Lock, a second-round pick out of Missouri, started the season on injured reserve with a thumb injury. By the time he recovered, the Broncos had fallen well out of the playoff race and moved away from Week 1 starter Joe Flacco, who landed on injured reserve with a neck injury.
The Broncos gave a healthy Lock his shot on Sunday, and he prevailed with a steady effort in a 23-20 thriller over the Los Angeles Chargers.
So, how exactly does pass interference work?
The winning field goal by Brandon McManus was set up by a late pass interference call that advanced the ball 37 yards with nine seconds remaining. Lock’s deep pass to Courtland Sutton fell incomplete, but still got the Broncos into field-goal range.

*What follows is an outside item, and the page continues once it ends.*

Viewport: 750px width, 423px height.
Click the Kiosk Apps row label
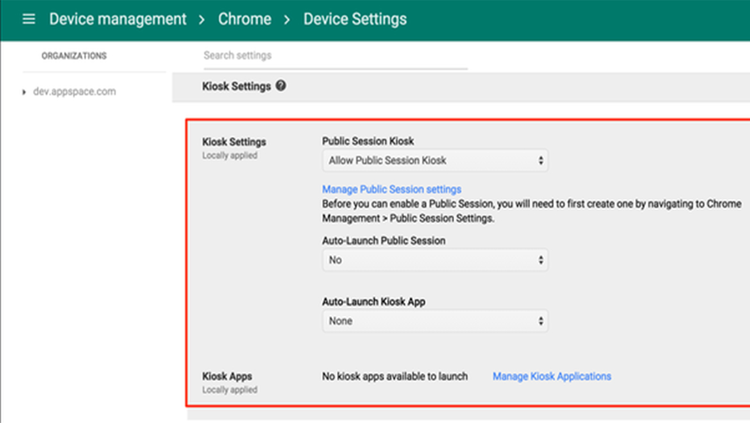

After the game, Lock told CBS that he was surprised by the result of the play.
“That was my first time ever really seeing that flag get enforced,” Lock said of the pass interference spot foul. “Most of the time in college football, that’s 10, 15 yards. I was like wait, the ball’s up there? We have a chance to win now.”
New league, new rules
Pass interference in college is spot foul up to 15 yards, where the penalty is capped. In the NFL it’s simply a spot foul, a rule that Lock likely knew, but got a pleasant reminder of during his professional debut after four years of playing by college rules.
Lock finished his day completing 18-of-28 pass attempts for 134 yards with two touchdowns and one interception — far from an earth-shattering debut, but a solid one that resulted in a win.
For Broncos fans who watched Denver start 3-8 with quarterbacks not named Lock, it was more than good enough.